The main problem: I recently told my boyfriend that I had slept with my ex-boyfriend a couple of times when he had broken up with me about 6 months ago. He asked me back then if I did anything while we were broken up and I lied, told him I never did anything with anyone. Now, down the road, we are in love, we ultimately want a future together, a house, kids, the whole nine. But now that he found out I had been keeping that lie from him this whole time, he feels as if our whole relationship has been a lie and cannot trust me and wants to know why I did it, why I lied about it, and why I kept it from him for THIS long, and how I could possibly live with myself knowing that secrect and how much it would kill him... How could I respect him and how have I been truthful since, if I've held onto that big, bad, terrible lie.
Now, a little bit of the backstory and details:
I've been dating my boyfriend on and off for a little over a year now. Things were really rocky in the beginning, and he was even seeing and sleeping with another girl (who happened to be his upstairs neighbor at the time) for a couple months last spring, and doing so 100% behind my back. He also lied when he told me he ended things with her and only came clean when me and her talked to each other and confronted him together. Around that time we would break up on occasion, usually he would be the one to break up with me, for usually the same reasons: I didn't open up enough, I didn't have enough direction/ambition, he just didn't know what I was thinking or what I wanted to do with my life. Around that time, on a couple of different occasions that he broke up with me, I spent some time with my ex-boyfriend, whom I'd stayed very close friends with, and we ended up having sex. I've since stopped talking to my ex-boyfriend out of respect for my current boyfriend (even though me and the ex wished to remain friends), and have not done anything since, nor lied about anything since.
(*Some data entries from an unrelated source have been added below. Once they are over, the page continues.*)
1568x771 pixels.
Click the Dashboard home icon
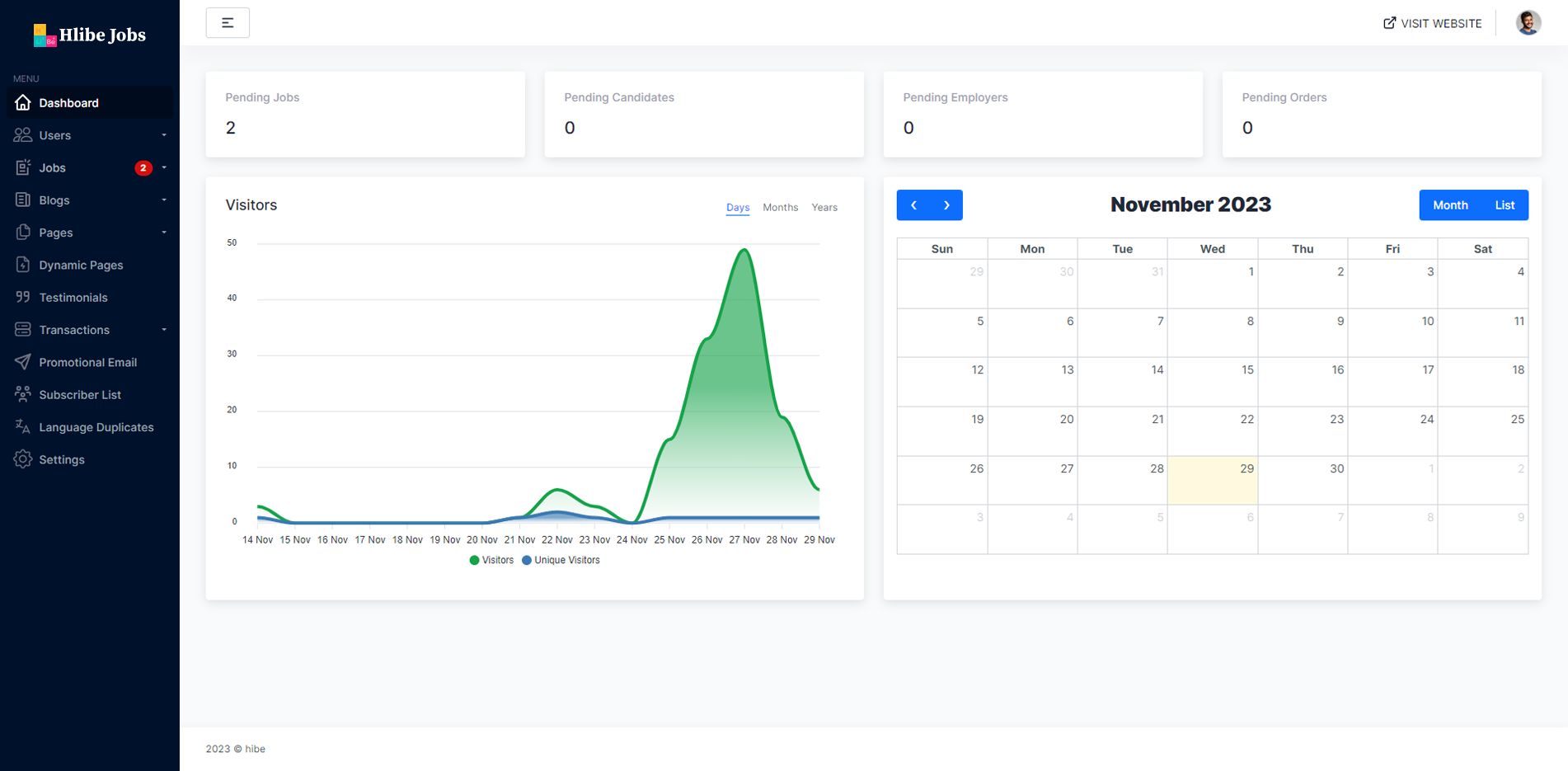click(x=23, y=103)
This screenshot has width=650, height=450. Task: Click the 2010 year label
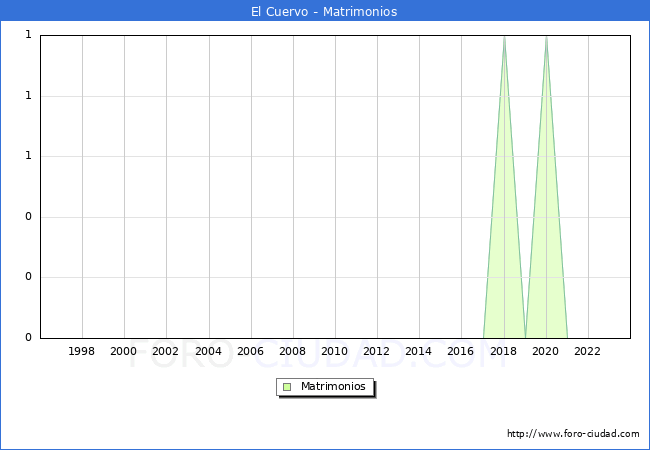[335, 351]
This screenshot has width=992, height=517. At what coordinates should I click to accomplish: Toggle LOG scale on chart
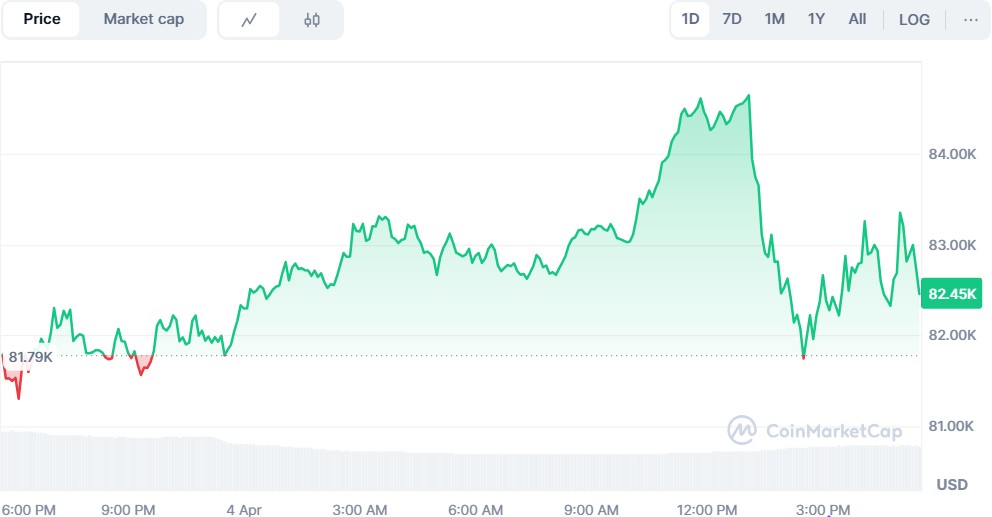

And this whole relationship I've caught him in several lies and situations of him contacting other girls, mostly ex-girlfriends that he loved, telling them he wanted to be w/them, flirting, saying sexual things, ect. He claims he did that b/c he wasn't happy with us, b/c he wanted validation when I wasn't being attentive enough, b/c he thought I was probably doing the same... and he also claims I've caught him in every single thing he's done wrong and figured out every lie. Additionally on a couple of occasions when we broke up he was sexual with other girls. But he told me about it. After some proding. I'm still unsure if he's told me.. or admitted to, rather.. everything. And that can partially be based on a couple of random small things I know or knew that I didn't confront him with, and he didn't bring up, but yet he insisted that I had found out everything.
I want to move past this .. We BOTH want to move past this. How can we both do so and trust each other again. And how do I get him to trust me again?
I do know that lying is wrong, no matter the justification, and I will never lie again. I did so selfishly because I was scared of his reaction, and wasn't really sure that he was completely honest either.